▸ TASK OBJECTIVE: When the string "coordinates" is part of a line below, that line should be copied.

▸ DATA UNDER STUDY:
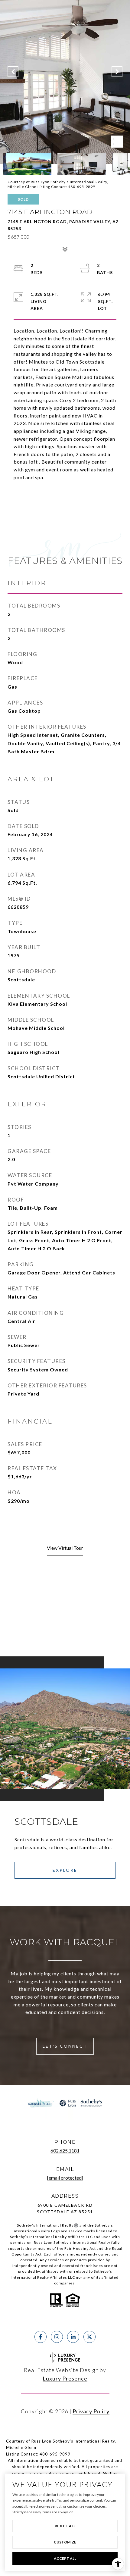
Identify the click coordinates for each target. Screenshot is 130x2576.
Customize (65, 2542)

...

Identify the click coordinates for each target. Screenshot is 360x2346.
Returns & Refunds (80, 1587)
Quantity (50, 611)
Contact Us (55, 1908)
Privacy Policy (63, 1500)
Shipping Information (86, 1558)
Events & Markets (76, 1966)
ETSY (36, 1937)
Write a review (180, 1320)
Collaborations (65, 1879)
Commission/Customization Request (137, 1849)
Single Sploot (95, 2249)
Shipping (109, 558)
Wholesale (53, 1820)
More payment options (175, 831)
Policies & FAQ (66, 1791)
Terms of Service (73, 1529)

...

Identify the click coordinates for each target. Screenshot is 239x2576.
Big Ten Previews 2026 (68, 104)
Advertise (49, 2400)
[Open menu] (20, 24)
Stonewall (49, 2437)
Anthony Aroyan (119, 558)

▸ RESPONSE AREA:
Identify the click coordinates for each target. Screenshot is 130x2576.
Identify the click coordinates for each target. Screenshot is 360x2346.
Identify the click coordinates for each target. Screenshot is 239x2576.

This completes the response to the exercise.